» AIM
Edit the records below by replacing every "GUI agent" with "screen assistant", and reproduce them with nothing else changed.

» TASK DATA
☆ ☆ ☆ ☆ ☆
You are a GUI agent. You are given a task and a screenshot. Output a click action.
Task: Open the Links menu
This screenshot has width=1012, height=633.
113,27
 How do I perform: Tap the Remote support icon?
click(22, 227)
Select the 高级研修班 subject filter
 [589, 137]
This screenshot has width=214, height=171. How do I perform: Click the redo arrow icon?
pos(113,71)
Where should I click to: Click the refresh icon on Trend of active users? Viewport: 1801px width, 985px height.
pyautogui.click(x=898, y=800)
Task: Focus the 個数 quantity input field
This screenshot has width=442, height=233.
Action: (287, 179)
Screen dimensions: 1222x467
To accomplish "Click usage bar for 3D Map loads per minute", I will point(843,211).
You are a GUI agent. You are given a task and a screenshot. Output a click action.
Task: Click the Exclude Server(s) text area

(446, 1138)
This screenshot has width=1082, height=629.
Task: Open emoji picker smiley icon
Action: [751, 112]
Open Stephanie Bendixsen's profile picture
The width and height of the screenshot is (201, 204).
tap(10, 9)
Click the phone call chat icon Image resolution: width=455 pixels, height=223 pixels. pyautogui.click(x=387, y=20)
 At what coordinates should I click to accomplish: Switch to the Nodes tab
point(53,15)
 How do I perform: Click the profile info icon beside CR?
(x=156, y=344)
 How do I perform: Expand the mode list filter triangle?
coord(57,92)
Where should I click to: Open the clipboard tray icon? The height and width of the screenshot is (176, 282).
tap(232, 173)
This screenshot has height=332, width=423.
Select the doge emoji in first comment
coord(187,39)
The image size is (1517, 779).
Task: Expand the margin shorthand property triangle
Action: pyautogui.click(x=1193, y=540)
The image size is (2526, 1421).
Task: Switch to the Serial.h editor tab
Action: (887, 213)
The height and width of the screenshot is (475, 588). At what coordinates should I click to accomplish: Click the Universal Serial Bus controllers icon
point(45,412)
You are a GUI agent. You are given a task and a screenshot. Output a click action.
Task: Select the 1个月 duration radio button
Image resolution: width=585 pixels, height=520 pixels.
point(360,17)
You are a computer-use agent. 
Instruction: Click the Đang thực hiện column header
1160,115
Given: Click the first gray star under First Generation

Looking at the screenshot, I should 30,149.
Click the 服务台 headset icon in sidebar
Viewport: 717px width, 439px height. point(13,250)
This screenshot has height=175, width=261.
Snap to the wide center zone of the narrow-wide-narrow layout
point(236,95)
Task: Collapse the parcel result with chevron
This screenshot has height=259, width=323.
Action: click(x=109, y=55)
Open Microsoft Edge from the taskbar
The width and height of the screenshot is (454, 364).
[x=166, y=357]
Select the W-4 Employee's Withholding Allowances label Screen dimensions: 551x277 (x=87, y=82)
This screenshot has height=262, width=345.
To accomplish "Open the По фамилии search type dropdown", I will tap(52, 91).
☆ ☆ ☆ ☆ ☆
» SOLUTION TO THIS EXERCISE
You are a screen assistant. You are given a task and a screenshot. Output a click action.
Task: Open the Links menu
This screenshot has width=1012, height=633.
113,27
 How do I perform: Tap the Remote support icon?
click(22, 227)
Select the 高级研修班 subject filter
 [589, 137]
This screenshot has width=214, height=171. How do I perform: Click the redo arrow icon?
pos(113,71)
Where should I click to: Click the refresh icon on Trend of active users? Viewport: 1801px width, 985px height.
pyautogui.click(x=898, y=800)
Task: Focus the 個数 quantity input field
This screenshot has width=442, height=233.
Action: (287, 179)
Screen dimensions: 1222x467
To accomplish "Click usage bar for 3D Map loads per minute", I will point(843,211).
You are a screen assistant. You are given a task and a screenshot. Output a click action.
Task: Click the Exclude Server(s) text area

(446, 1138)
This screenshot has width=1082, height=629.
Task: Open emoji picker smiley icon
Action: [751, 112]
Open Stephanie Bendixsen's profile picture
The width and height of the screenshot is (201, 204).
tap(10, 9)
Click the phone call chat icon Image resolution: width=455 pixels, height=223 pixels. pyautogui.click(x=387, y=20)
 At what coordinates should I click to accomplish: Switch to the Nodes tab
point(53,15)
 How do I perform: Click the profile info icon beside CR?
(x=156, y=344)
 How do I perform: Expand the mode list filter triangle?
coord(57,92)
Where should I click to: Open the clipboard tray icon? The height and width of the screenshot is (176, 282).
tap(232, 173)
This screenshot has height=332, width=423.
Select the doge emoji in first comment
coord(187,39)
The image size is (1517, 779).
Task: Expand the margin shorthand property triangle
Action: pyautogui.click(x=1193, y=540)
The image size is (2526, 1421).
Task: Switch to the Serial.h editor tab
Action: (887, 213)
The height and width of the screenshot is (475, 588). At what coordinates should I click to accomplish: Click the Universal Serial Bus controllers icon
point(45,412)
You are a screen assistant. You are given a task and a screenshot. Output a click action.
Task: Select the 1个月 duration radio button
Image resolution: width=585 pixels, height=520 pixels.
point(360,17)
You are a computer-use agent. 
Instruction: Click the Đang thực hiện column header
1160,115
Given: Click the first gray star under First Generation

Looking at the screenshot, I should 30,149.
Click the 服务台 headset icon in sidebar
Viewport: 717px width, 439px height. point(13,250)
This screenshot has height=175, width=261.
Snap to the wide center zone of the narrow-wide-narrow layout
point(236,95)
Task: Collapse the parcel result with chevron
This screenshot has height=259, width=323.
Action: click(x=109, y=55)
Open Microsoft Edge from the taskbar
The width and height of the screenshot is (454, 364).
[x=166, y=357]
Select the W-4 Employee's Withholding Allowances label Screen dimensions: 551x277 (x=87, y=82)
This screenshot has height=262, width=345.
To accomplish "Open the По фамилии search type dropdown", I will tap(52, 91).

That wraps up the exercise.